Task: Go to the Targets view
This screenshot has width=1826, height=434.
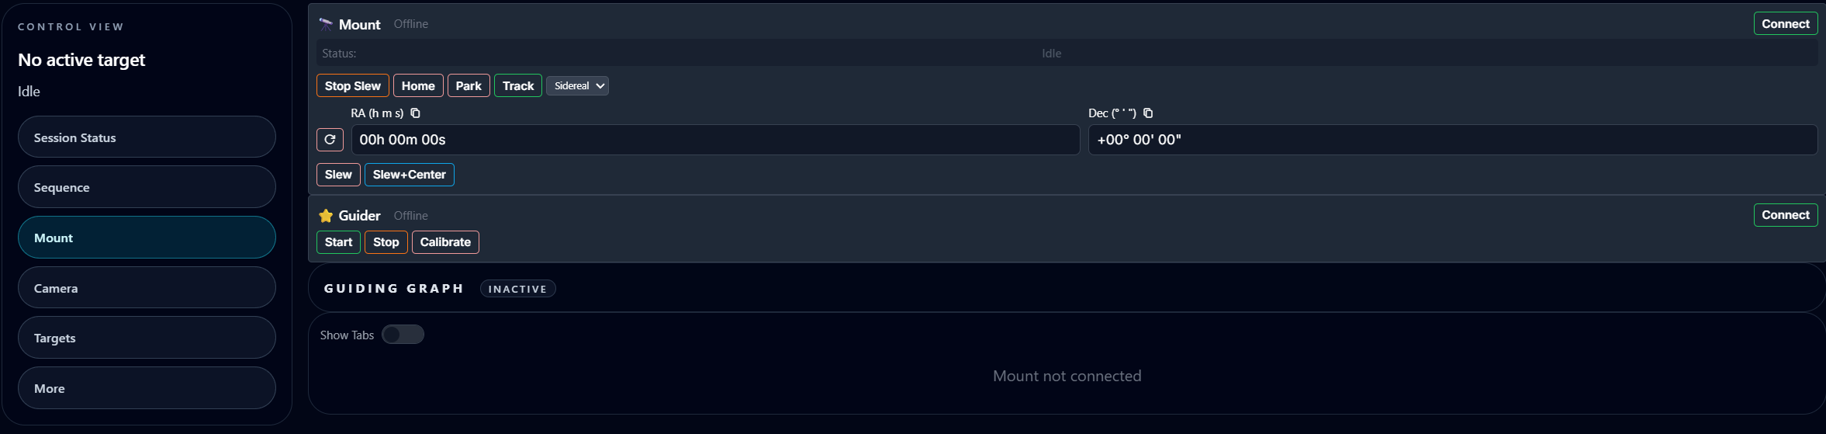Action: tap(147, 338)
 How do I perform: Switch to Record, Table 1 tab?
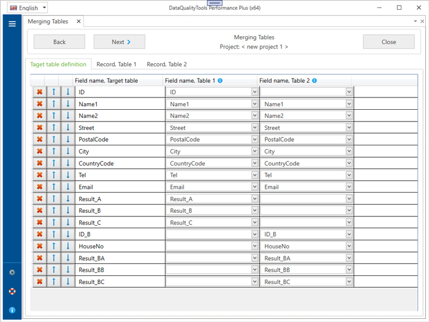[x=116, y=64]
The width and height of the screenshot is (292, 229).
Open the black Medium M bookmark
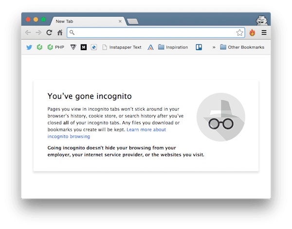click(84, 47)
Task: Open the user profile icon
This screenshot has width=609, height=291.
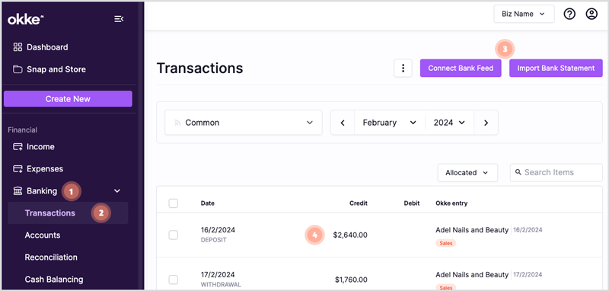Action: [x=591, y=14]
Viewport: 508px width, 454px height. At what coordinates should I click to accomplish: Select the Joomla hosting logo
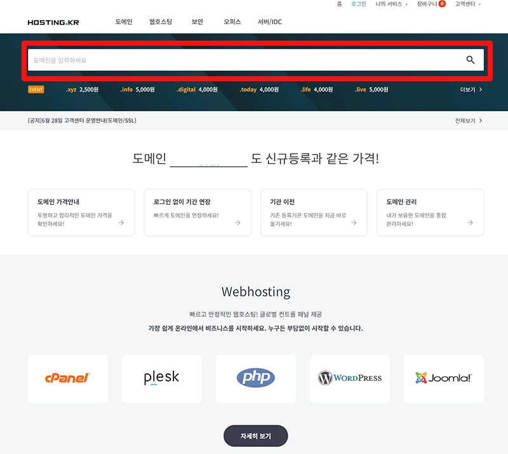coord(443,378)
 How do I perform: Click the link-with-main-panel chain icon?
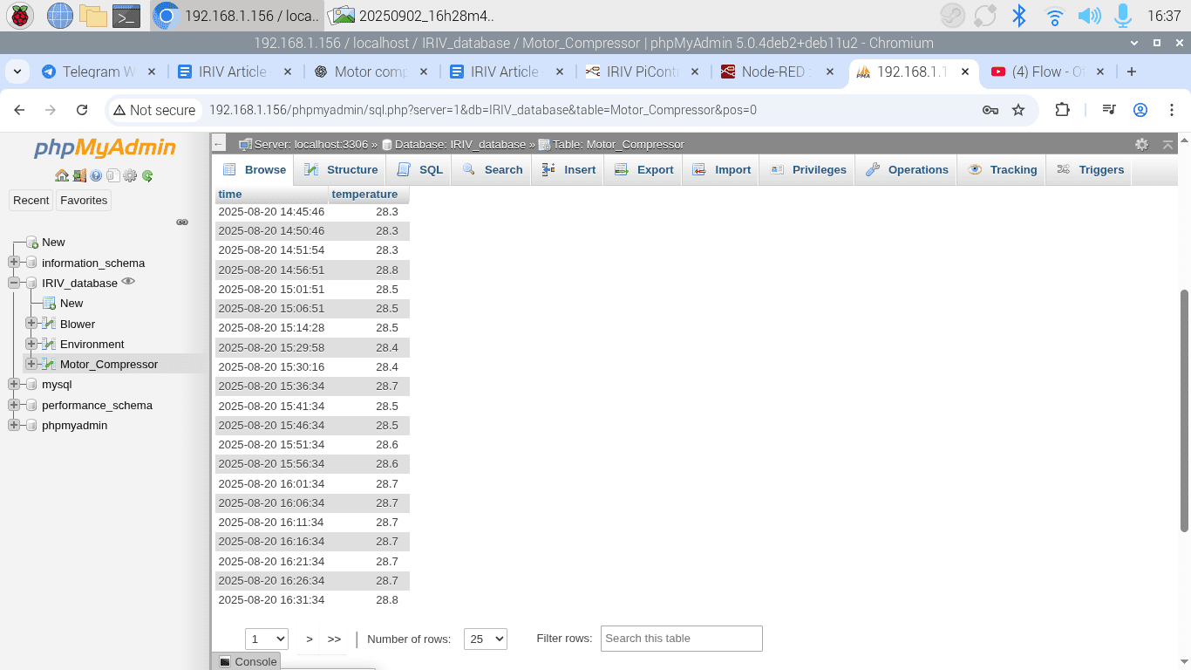[182, 222]
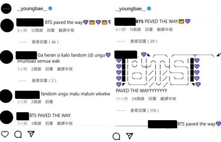Expand 查看回覆 (2) replies
This screenshot has height=142, width=221.
44,81
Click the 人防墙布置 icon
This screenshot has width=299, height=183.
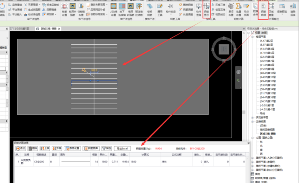coord(114,9)
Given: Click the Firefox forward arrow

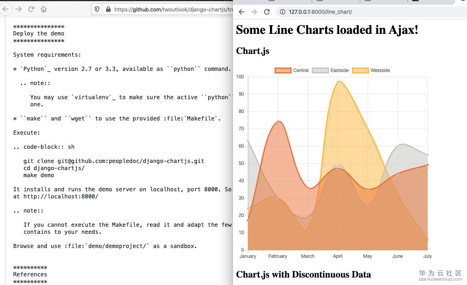Looking at the screenshot, I should (18, 9).
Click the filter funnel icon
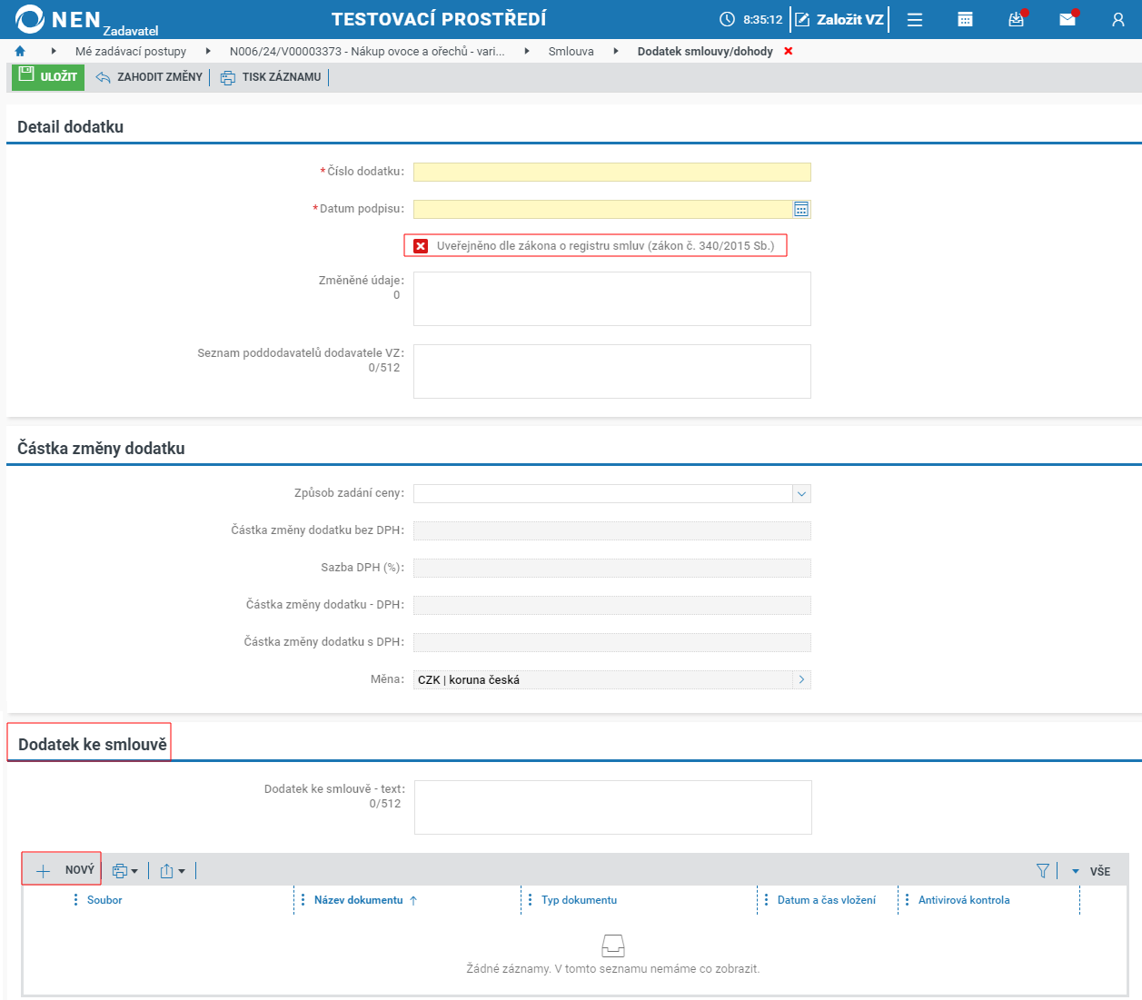This screenshot has width=1142, height=1000. coord(1043,871)
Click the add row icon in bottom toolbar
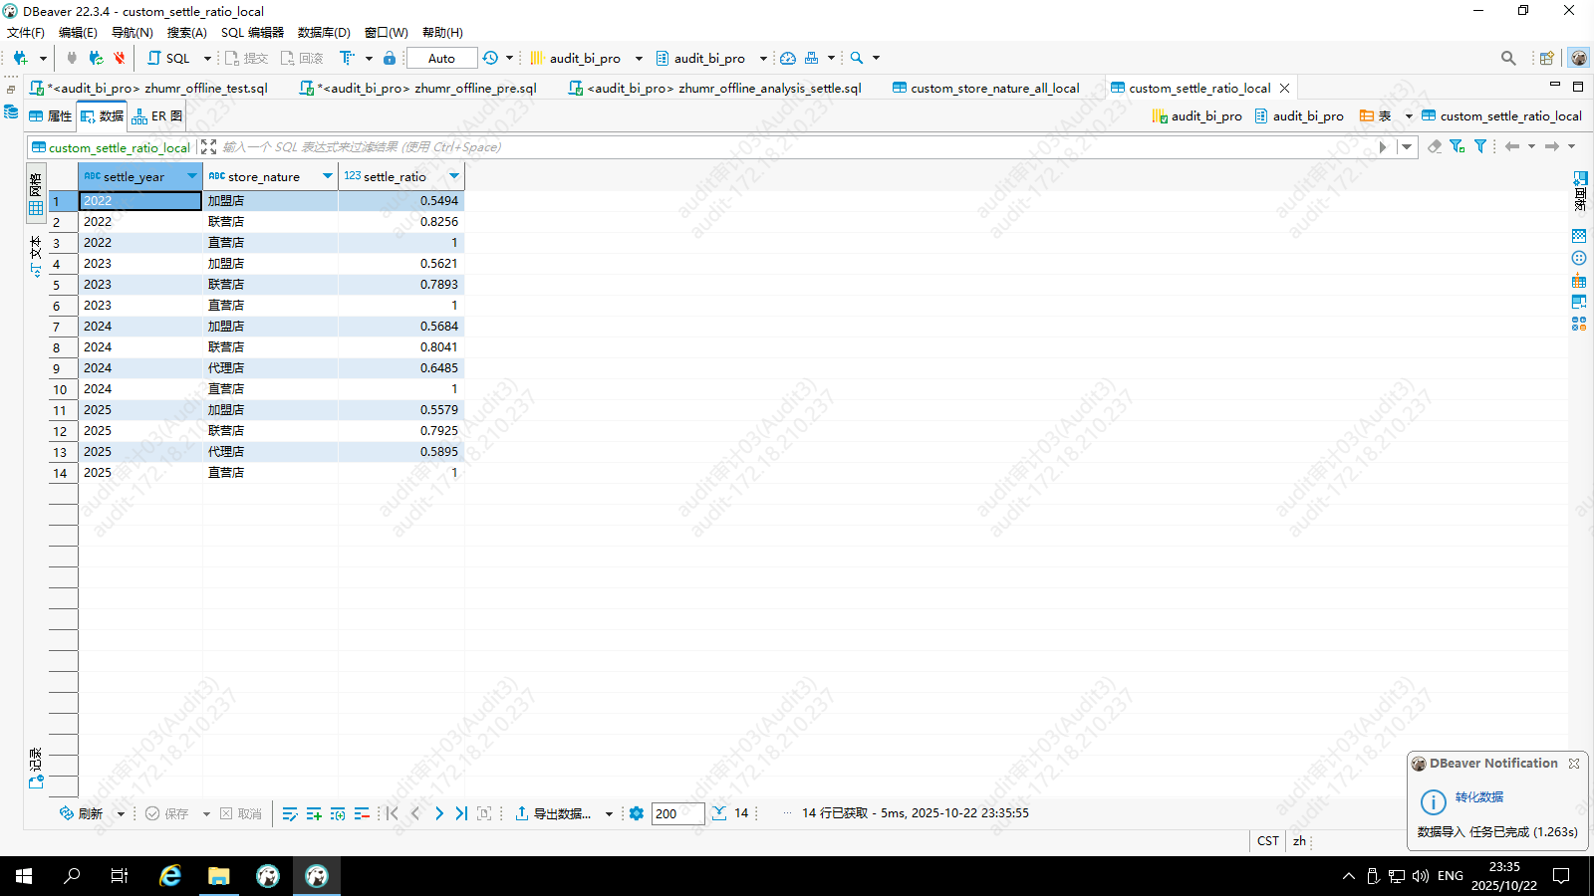 pos(314,813)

**EXERCISE**
State how many of the lines above contain the word "Open", and reply with only that number.

**FINAL RESULT**
2